Network Rail CEO Mark Carne declined his bonus today, taking accountability for a rail work fiasco that forced a shutdown of busy King’s Cross station in London on the Saturday after Christmas. Plum Creek Timber CEO Rick Holley was similarly contrite this month when he returned a stock award, as a show of solidarity with shareholders who’ve suffered this year from a decline in the value of their investment in the Seattle-based company.
Such acts of repentance by a CEO—more common during the recession, but less so now—are a way of signaling to the market that management is serious about turning things around. But for companies and shareholders, the savings from a bonus forgone or repaid are rarely significant in an environment where the norm for executive pay has gotten so incredibly high and often divorced from performance.
Take a closer look at the numbers, and you’ll notice that these bonuses often represent just a fraction of total compensation. Here’s a roughly chronological (but not comprehensive) list of executives who recently returned or declined bonuses. Compare their sacrificed pay to their total pay:
In the case of Oracle’s Larry Ellison, the cash bonus he declined in 2013 was almost nothing compared to his stock based compensation.
Note that because of the way bonuses are calculated, it’s sometimes hard to determine the exact amount these executives have sacrificed.

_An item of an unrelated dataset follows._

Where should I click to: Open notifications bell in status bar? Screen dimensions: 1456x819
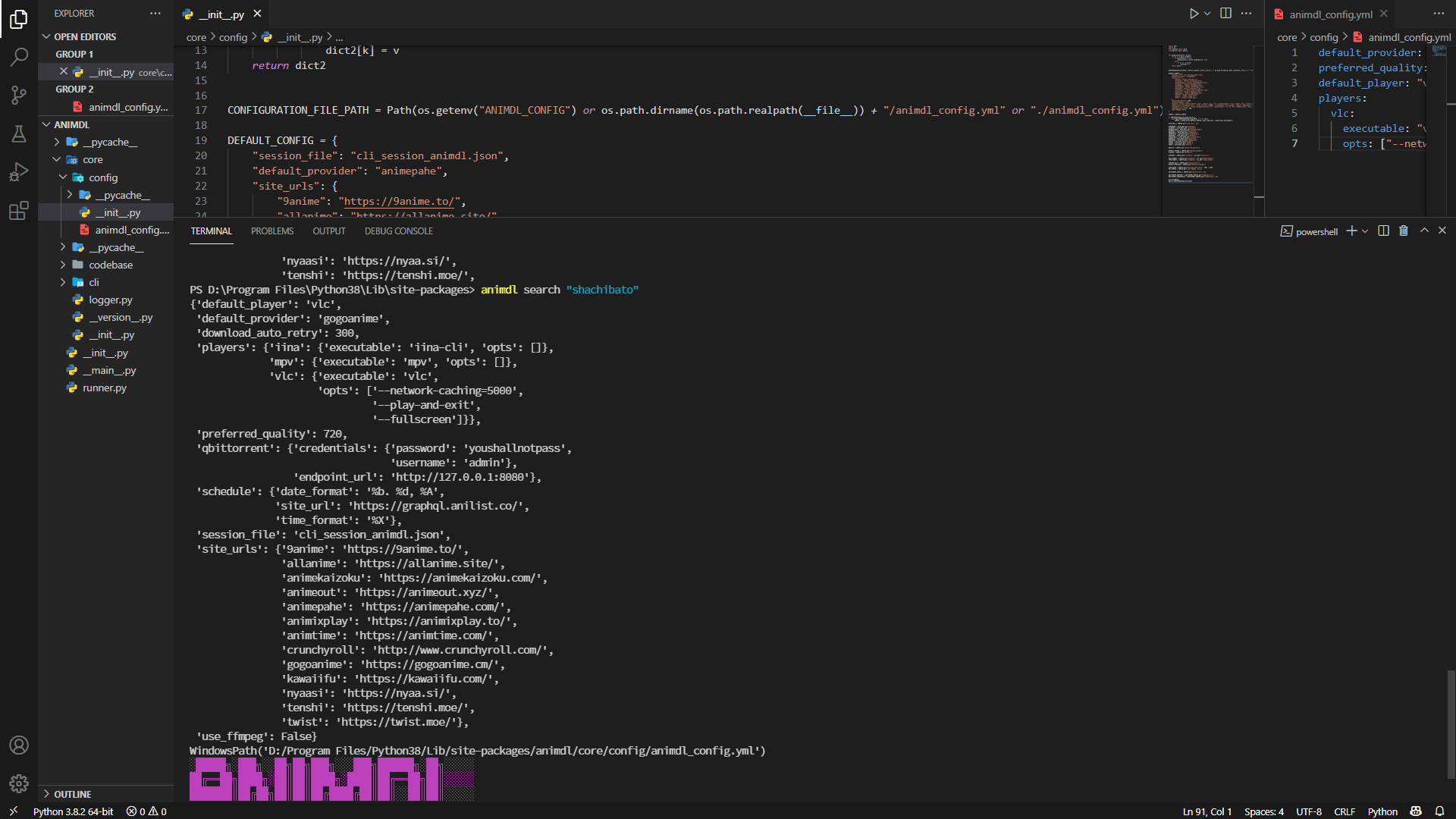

Their bonuses (or would-be bonuses) often comprise a complicated mix of share price-based incentive pay, options, and guaranteed cash. For example, IBM CEO Ginni Rometty’s target bonus for 2013 was $4 million, but she actually may have declined as much as $8 million (paywall).
Some executives have gone further than others in showing remorse or taking responsibility for a company’s troubles. Lenovo’s Yang Yuanqing passed his declined bonus along to hourly employees. And Simon Wolfson, the CEO of Next, has done the same with his stock bonuses two years running.
But put in context, many of these decisions look mostly publicity-oriented. Real economic hardship for a company tends to lead to pay cuts or job losses for people lower on the corporate ladder, who are much less able to afford it than top executives who’ve been taking home CEO-grade pay.